Use this calculator to determine how much house you can afford. By entering details about your income, down payment, and monthly debts, you can estimate the mortgage amount that works with your budget.
Based on your income, a house at this price should fit comfortably within your budget.
Our home affordability payments calculator can help you estimate what you can afford to spend on your new home. Here’s the info you’ll need to enter into the affordability calculator:
Enter your (and your co-borrower's) annual income before taxes. Or click "Calculate by payment" to enter what you want to spend every month.
Enter the monthly amount you pay for debts like car payments or student loans. Do not include rent or mortgage payments, or credit cards that you pay in full.
Most home loans require a down payment of at least 3%. A higher down payment can lower your monthly payment and increase your affordability.
Typically, your DTI should be 36% or lower to qualify for a mortgage. Certain loans allow for higher DTIs, such as FHA loans (43%) and VA or USDA loans (41%).
This is pre-filled with the current average mortgage rate. Your actual rate will vary based on factors like credit score and down payment.

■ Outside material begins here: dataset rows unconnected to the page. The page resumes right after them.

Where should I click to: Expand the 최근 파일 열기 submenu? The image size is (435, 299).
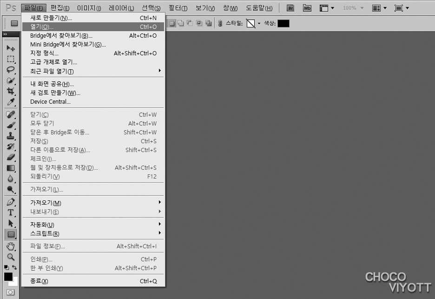pyautogui.click(x=159, y=71)
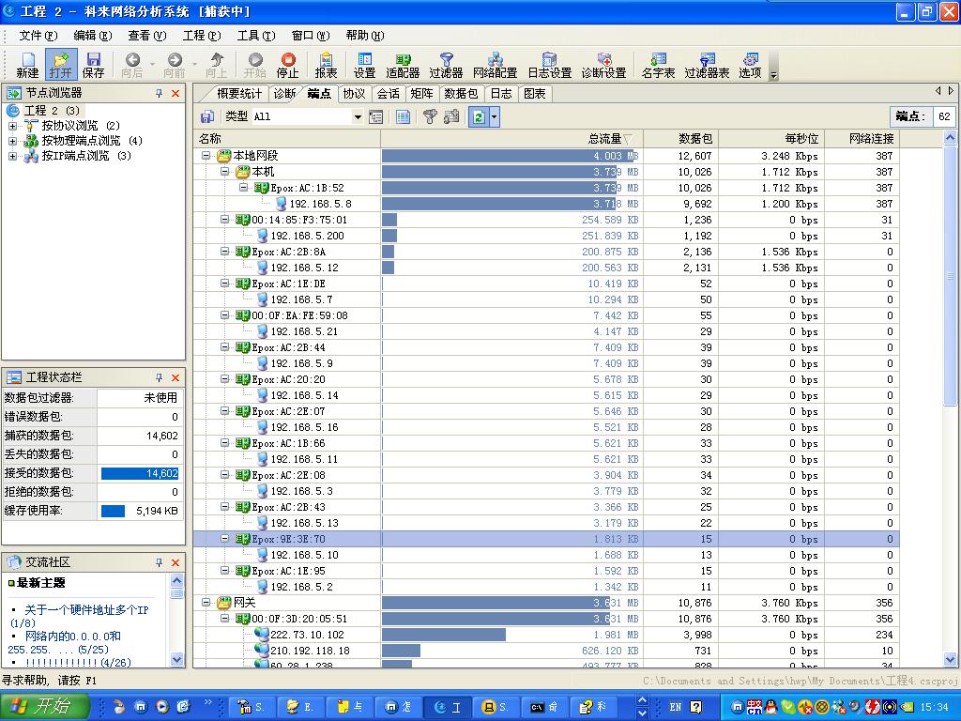
Task: Click the 关于一个硬件地址多个IP forum link
Action: (x=85, y=610)
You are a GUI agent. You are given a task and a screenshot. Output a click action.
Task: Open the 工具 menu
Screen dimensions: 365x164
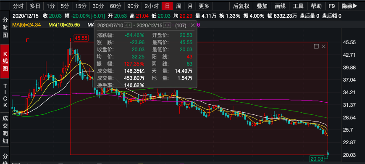[x=298, y=6]
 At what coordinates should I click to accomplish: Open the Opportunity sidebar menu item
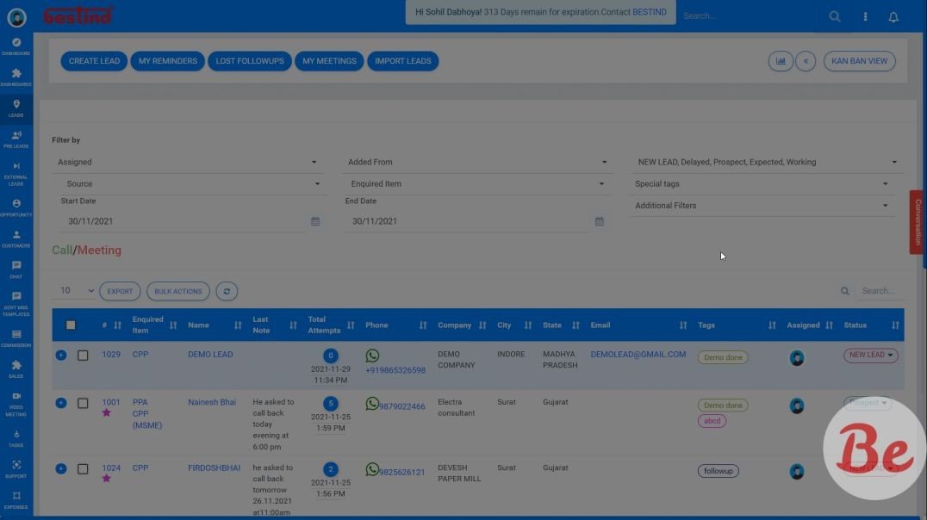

The calculator automatically assumes a 30-year (360 month) term, which is the most common term. You can edit your loan term in the calculator's advanced options.
The amount you pay for property taxes can affect your affordability. The affordability calculator includes estimated amount, but you can edit it in the advanced options.
Home insurance or homeowners insurance is typically required by lenders. You can edit this number in the affordability calculator advanced options.
Any HOA dues you pay each month can affect your affordability. You can edit this number in the affordability calculator advanced options.
An affordability calculator is a great first step to estimate how much home you can afford. But here are some other things to consider when figuring out your home shopping budget.
The 28/36 Rule for Affordability
One rule of thumb that lenders may use to assess how much of a mortgage you qualify for is the 28/36 rule. This rule says that your mortgage payment (which includes property taxes and homeowners insurance) should be no more than 28% of your pre-tax income, and your total debt (including your mortgage and other debts such as car or student loan payments) should be no more than 36% of your pre-tax income. While these numbers are used as a guide by many lenders, there are some cases where you may be able to have a higher. For example, some lenders may allow borrowers with a higher credit score to have slightly higher DTI ratios and some loans allow for higher DTIs, such as FHA loans, which allow up to 43% or higher in some cases.
Getting Pre-Qualified
Getting pre-qualified for a mortgage is an important step in determining how much home you can afford. During this process, a lender will assess your finances to determine how much they are willing to lend you. This number can help you shop within your means, but remember that just because you qualify for a specific amount doesn't necessarily mean you can afford it. The pre-qualification process typically takes your income and debts into account, but it doesn't include your personal savings goals or spending habits. A lender's assessment is important, but ultimately you have the final say in what you're comfortable spending on your next home.
More Factors that Affect Your Affordability
Income, debts and down payment are big factors when it comes to calculating your affordability. But there are other factors to be aware of, too. Believe it or not, the interest rate you get could make a big difference in how much home you can afford because a lower interest rate could significantly lower your monthly mortgage payment. Your personal savings goals or spending habits can also make a big impact on your affordability, so remember to consider these when setting your home shopping budget.